The Interstate begins again at exit 12 along I-40,  west of Alma, continuing for over  through Crawford, Washington, and Benton counties. It goes through the Ozark Mountains and crosses several large gorge bridges. Just north of the Crawford–Washington county line is the Bobby Hopper Tunnel which is the only large highway tunnel in Arkansas. Notable cities along the route are Fayetteville, Springdale, Rogers, and Bentonville. From I-40 north to Fayetteville, I-49 runs roughly parallel to US 71. Just south of Fayetteville, I-49 combines with US 71 and US 62, forming the major expressway through the northwest Arkansas metro area. US 71 separates from I-49 just south of the Bentonville–Bella Vista city line, where it continues northwest into and through Bella Vista as Bella Vista Way, the city's main thoroughfare. I-49 instead continues westward then northward known as the Bella Vista Bypass, running just to the south and west of the city before continuing into Missouri.

History

The first portion of I-49 was completed in the late 1990s and was opened to Mountainburg as AR 540. On January 8, 1999, the road was fully opened to traffic and was redesignated part of an extension of I-540, with the name "John Paul Hammerschmidt Highway", in honor of a former US Representative from Arkansas. Having been planned since the early 1970s, it created a bypass for the older US 71. The state of Arkansas had originally asked the American Association of State Highway and Transportation Officials (AASHTO) to allow this extension, between Fort Smith and Bentonville as I-49, to emphasize plans to extend the route from Shreveport, Louisiana, through Arkansas to Kansas City, Missouri.

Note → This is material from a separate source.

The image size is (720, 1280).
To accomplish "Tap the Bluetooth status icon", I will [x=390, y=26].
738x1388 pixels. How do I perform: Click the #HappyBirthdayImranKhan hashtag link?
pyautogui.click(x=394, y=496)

AASHTO refused, and the route instead opened in 1999 as a northern extension of I-540. However, this route would eventually be redesignated as I-49 in 2014. The exit numbers are still numbered from when it was I-540. From AR 72 (exit 88) to AR 16 (exit 62), the highway was upgraded to a 6-lane freeway (3 lanes in each direction).

AHTD conducted a feasibility study of adding an interchange at AR 162 in Van Buren in 1991, with the results adopted by the Arkansas State Highway Commission in 1992. The Arkansas State Highway Commission (ASHC) studied a designation for I-540 between Mountainburg and Fayetteville as an Arkansas Scenic Byway in a meeting on November 17, 1998. One of the requirements of designation is "an active organization composed of various private and governmental groups, businesses, and agencies who are interested in preservation, enhancement, marketing, and development of the route's scenic, cultural, recreational, and historic qualities". The ASHC deemed that, since the highway was a new location route, it did not have sufficient businesses to satisfy the requirement, so the ASHC deemed itself a partner organization and proceeded with a designation study. The route was added to the scenic byway system the following year.

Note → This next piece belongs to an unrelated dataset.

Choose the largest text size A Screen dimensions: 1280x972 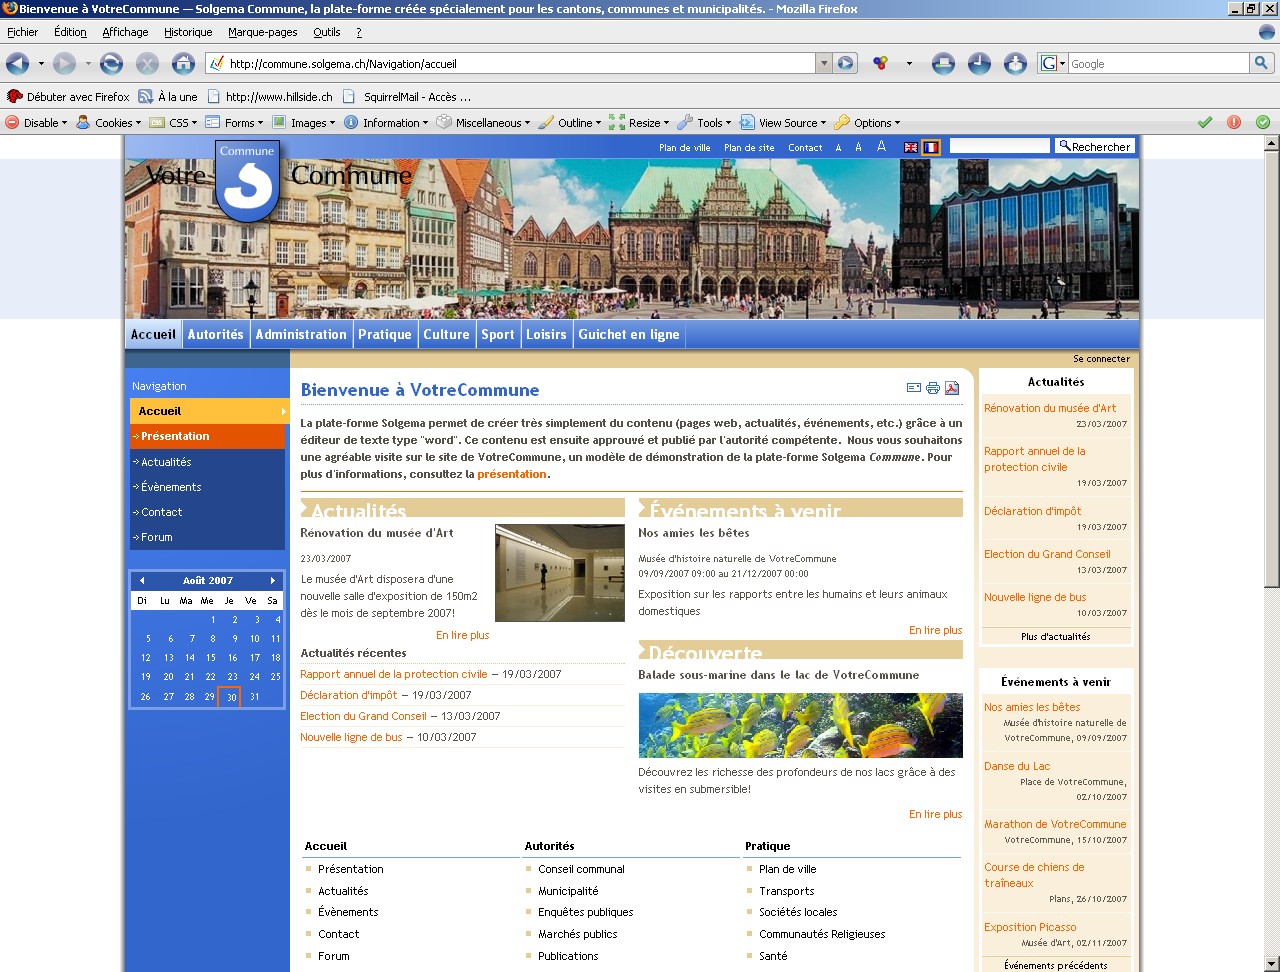pos(881,146)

I-49 between I-30 and US 71 was finished in May 2013. The route to the Louisiana border was completed and opened on November 10, 2014. The route to the Missouri border was completed and opened on October 1, 2021.

Arkansas Highway 549

Highway 549 (AR 549) is a temporary designation the Arkansas Department of Transportation (ArDOT) is currently using to designate opened sections of freeway that have not yet officially become part of I-49. There are three instances in which ArDOT has used this designation.

The first section of road to be designated as AR 549 is now the section of I-49 in the southern part of the state. AR 549 was first opened to traffic in December 2004 as a  route between Texarkana and Fouke. A second section, between Fouke and Doddridge, opened on October 21, 2005. A third section between Arkansas Boulevard in Texarkana and US 71 north of Texarkana opened on May 15, 2013. A fourth section  long opened on November 10, 2014, when it officially became part of I-49. At its final length, it was .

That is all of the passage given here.